====== TASK INPUT
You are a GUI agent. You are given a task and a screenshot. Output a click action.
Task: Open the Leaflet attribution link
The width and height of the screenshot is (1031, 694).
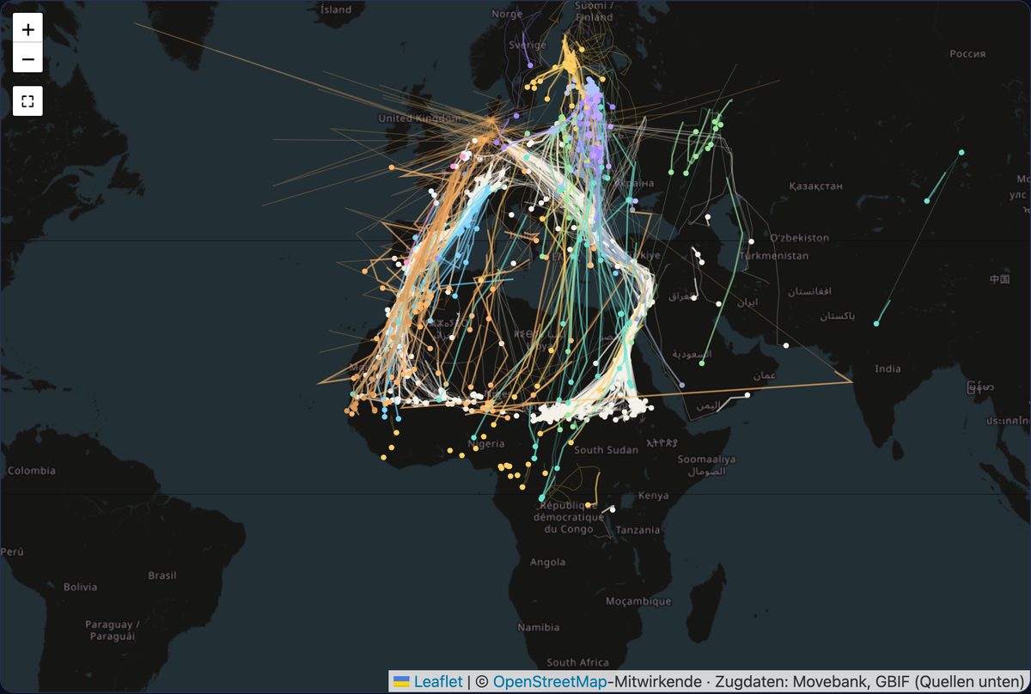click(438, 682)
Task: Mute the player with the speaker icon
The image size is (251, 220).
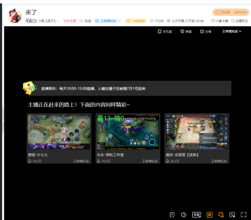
============
Nothing but the lines from the one with "Task: Open the Leaflet attribution link" through the end of the entries above, both included, should be set down, exactly and without pictures.

▶ SOLUTION:
Task: Open the Leaflet attribution link
The width and height of the screenshot is (1031, 694).
click(438, 682)
Task: Mute the player with the speaker icon
The image size is (251, 220).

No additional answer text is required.